■ TASK TO CARRY OUT
Look through the entries for the string "Expand" and copy every line where it shows up.
# # # #
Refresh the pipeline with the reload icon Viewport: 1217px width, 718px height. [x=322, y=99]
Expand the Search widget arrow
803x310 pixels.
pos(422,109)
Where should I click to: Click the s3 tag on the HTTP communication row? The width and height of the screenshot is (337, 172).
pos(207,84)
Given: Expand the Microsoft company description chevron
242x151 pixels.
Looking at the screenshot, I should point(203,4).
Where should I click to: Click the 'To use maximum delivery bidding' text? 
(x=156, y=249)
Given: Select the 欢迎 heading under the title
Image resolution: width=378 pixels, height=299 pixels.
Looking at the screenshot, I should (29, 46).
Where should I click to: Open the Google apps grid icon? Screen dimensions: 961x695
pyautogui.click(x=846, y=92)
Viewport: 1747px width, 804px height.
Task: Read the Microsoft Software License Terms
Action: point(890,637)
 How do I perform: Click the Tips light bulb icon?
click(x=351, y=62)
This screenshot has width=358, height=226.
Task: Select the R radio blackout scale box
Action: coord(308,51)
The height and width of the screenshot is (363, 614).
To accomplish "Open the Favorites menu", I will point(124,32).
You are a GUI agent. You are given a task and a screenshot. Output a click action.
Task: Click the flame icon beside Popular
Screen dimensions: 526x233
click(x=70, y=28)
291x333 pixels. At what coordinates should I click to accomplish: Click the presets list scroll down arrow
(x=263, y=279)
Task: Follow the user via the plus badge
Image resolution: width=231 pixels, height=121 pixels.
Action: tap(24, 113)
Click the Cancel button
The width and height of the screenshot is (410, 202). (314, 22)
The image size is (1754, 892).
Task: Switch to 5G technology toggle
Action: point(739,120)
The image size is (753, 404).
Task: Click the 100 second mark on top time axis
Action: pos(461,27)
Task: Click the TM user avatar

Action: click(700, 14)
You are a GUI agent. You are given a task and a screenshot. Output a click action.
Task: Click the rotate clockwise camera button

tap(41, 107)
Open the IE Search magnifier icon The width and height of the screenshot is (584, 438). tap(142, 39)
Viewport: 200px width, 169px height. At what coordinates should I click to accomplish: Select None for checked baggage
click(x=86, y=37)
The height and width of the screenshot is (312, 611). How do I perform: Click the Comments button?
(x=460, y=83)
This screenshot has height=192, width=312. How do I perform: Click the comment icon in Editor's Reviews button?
# # # #
■ YOUR SOLUTION
Expand the Search widget arrow
Given: Expand the Microsoft company description chevron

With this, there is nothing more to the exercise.